Political Campaign Ads and Drug Overdoses

September 7, 2022

In 2019, Assistant Professor Alene Kennedy-Hendricks, Dean Colleen Barry and their team set out to study the association between political campaign ads mentioning drugs in the 2012 and 2016 election cycles and local overdose death rates. They hoped that exploring the role of drug-related issues in political campaign TV ads could provide insight on the prominence of this issue for candidates, and the extent to which campaign advertising content reflects local conditions. 

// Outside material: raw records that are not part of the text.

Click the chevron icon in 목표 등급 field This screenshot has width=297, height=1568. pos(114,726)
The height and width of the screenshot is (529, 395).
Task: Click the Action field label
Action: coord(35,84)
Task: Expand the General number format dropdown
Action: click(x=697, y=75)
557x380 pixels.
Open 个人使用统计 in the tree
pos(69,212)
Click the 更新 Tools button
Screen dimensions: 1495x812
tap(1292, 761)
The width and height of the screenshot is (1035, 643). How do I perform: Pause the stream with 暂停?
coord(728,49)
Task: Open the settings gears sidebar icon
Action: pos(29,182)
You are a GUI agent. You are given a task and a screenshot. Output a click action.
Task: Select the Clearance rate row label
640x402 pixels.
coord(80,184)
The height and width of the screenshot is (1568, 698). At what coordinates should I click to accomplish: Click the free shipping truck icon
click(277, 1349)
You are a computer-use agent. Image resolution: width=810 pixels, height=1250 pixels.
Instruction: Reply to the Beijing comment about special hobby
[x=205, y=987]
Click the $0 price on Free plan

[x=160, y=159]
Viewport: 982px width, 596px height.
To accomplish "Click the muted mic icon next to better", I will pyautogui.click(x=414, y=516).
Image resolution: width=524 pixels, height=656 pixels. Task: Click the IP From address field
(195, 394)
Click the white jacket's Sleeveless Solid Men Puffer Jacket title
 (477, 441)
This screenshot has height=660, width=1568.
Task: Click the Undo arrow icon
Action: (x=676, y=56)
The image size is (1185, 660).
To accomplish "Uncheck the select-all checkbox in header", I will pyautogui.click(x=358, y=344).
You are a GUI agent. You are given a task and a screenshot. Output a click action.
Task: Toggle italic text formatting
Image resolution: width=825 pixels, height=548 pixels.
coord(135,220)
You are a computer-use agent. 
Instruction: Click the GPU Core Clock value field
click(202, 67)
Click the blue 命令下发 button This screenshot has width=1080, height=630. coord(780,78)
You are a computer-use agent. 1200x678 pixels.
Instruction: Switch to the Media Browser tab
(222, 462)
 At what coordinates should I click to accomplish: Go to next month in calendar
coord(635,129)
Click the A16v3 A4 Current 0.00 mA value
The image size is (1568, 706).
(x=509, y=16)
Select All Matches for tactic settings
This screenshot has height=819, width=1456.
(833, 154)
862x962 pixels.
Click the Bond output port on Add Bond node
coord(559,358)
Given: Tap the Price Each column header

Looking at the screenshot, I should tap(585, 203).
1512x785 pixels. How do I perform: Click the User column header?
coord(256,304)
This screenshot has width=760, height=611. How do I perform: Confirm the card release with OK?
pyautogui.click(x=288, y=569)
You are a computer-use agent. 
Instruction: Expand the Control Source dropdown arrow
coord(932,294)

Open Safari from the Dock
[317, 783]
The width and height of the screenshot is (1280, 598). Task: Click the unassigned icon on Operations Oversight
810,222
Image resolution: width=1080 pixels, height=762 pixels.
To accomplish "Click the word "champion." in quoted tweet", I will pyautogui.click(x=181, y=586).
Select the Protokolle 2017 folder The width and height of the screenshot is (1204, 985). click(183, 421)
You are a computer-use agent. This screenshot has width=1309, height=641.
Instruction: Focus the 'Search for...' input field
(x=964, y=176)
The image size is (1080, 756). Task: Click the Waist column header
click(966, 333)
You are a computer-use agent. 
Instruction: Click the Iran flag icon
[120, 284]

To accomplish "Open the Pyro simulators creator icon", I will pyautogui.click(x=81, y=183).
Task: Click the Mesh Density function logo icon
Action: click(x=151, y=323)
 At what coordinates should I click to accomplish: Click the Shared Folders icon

With funding from the Initiative, the researchers used descriptive and spatial statistics to see how campaign advertising mentions of drugs varied by location in all 210 US media markets. They found that the share of campaign ads mentioning drugs grew from 0.5% in the 2012 election cycle to 1.6% in the 2016 cycle. In the 2016 cycle, ads airing in media markets with overdose mortality rates in the 95th percentile were more than three times as likely to mention drugs as ads airing in areas with overdose mortality rates in the 5th percentile.  

The team found that a small proportion of campaign advertising mentioned drug-related issues. In the 2016 cycle, these ads appeared more often in areas hardest hit by the drug overdose crisis and in advertising for local races.  

Although political campaign advertising may signal motivation to address drug-related issues, the researchers next want to analyze the extent to which politicians actually advance policies to address these issues once in office, and how. The Journal of Health Politics, Policy and Law published their findings in 2021.